53    SNAP, CRACKLE & BOP: THE END OF PUNK ROCK AS WE KNEW IT

* The Rooms, aka AA meetings.

57    TEN YEARS IN AN OPEN NECKED SHIRT

* Nigel is now a very rich man: he got involved early on with some area of computing and cleaned up.

60    EFFRA ROAD, BRIXTON

* Aqua Marina was clearly modelled on Dr. No Bond girl Ursula Andress.
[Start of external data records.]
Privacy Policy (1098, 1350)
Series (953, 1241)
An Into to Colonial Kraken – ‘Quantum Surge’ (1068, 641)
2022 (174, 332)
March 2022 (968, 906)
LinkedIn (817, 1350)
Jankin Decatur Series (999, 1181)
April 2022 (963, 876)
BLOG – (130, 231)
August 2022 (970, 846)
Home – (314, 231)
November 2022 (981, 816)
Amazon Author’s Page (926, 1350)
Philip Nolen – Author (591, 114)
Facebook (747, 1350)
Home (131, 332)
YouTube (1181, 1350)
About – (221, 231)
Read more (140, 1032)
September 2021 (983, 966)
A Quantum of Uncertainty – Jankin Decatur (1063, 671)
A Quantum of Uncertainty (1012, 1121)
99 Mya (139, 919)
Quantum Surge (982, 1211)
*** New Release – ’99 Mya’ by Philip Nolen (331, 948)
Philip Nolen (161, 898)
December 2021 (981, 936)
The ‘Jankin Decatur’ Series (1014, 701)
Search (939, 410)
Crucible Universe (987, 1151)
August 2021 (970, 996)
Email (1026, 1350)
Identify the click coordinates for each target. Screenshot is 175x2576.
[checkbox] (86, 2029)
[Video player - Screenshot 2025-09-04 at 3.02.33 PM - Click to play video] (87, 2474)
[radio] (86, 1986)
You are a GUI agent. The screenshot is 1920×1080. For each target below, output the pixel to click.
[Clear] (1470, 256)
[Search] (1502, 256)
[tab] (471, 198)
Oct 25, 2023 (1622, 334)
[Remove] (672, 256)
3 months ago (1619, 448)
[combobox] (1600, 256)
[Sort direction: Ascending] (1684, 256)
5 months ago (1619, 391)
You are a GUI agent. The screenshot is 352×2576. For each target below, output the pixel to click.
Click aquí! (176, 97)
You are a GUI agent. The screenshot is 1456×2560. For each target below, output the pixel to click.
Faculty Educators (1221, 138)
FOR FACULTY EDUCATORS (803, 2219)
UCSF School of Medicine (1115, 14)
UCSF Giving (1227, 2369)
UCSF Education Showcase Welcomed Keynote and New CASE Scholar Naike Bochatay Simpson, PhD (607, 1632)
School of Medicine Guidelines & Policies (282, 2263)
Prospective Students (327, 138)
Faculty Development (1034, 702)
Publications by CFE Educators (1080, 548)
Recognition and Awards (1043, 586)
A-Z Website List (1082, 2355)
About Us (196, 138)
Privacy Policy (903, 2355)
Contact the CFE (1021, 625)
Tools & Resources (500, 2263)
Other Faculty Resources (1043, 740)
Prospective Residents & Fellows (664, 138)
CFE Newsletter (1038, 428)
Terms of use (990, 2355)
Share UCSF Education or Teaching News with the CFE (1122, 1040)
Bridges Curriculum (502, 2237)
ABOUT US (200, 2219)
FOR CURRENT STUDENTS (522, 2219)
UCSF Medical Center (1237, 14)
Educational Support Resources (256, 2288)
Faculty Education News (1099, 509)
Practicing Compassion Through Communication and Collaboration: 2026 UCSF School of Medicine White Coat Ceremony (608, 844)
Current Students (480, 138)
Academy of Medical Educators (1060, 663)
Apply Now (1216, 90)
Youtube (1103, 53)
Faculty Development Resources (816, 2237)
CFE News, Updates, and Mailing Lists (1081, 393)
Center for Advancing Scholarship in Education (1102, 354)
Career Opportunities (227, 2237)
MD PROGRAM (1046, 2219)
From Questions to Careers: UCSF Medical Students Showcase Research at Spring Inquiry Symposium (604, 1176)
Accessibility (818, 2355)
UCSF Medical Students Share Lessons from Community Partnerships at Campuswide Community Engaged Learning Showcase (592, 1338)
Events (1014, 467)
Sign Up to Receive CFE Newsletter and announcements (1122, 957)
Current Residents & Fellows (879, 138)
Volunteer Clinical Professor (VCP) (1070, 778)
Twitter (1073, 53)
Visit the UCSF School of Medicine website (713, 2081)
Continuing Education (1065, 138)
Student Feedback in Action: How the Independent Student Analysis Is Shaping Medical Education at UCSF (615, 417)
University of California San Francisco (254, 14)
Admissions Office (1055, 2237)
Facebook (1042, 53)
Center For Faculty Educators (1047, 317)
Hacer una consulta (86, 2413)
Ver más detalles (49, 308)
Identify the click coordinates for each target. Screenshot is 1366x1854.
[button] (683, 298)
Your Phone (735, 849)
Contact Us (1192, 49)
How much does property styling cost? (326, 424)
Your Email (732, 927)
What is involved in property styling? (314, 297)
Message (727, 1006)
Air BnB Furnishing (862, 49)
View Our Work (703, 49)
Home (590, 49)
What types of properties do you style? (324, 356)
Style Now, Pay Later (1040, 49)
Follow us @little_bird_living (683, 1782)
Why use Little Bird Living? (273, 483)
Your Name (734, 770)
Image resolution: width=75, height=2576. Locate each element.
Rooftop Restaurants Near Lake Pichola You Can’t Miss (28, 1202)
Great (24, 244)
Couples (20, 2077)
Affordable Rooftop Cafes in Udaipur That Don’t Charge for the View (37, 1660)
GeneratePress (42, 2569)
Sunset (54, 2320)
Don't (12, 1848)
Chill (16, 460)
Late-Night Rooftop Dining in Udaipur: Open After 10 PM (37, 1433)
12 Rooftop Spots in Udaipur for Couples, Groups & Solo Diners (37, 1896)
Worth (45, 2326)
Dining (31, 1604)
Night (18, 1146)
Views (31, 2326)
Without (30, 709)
61    TWO-FIFTHS OF THE VELVET UNDERGROUND UNDER MY ROOF

* Willy Smax was responsible for the George Harrison ‘Got My Mind Set on You’ video in which a room full of inanimate household objects come to life.

* If you’d like to learn more about these characters, I would refer you to my younger brother Paul and his mate Gaz, who because of their anti-social working hours would hang out at the Cotton Club, the Badda Bing of Manchester.

63    MOM AND POP OPERATION

* Indeed, most of them featured in The Invisible Girls at one point or another.

* His bass player was a guy called B.B. Cunningham, former gonzoid lyricist and singer with the Hombres, responsible for the hit tune ‘Let it All Hang Out’.

* James Berry, singer in a doo-wop band called the Flares, also wrote ‘Louie Louie’.

EPILOGUE: SUNDAY NIGHT AT THE LONDON     PALLADIUM

* A Riot of Our Own is, in my opinion, the best book written about the Clash; because Johnny was involved, he tells the human story.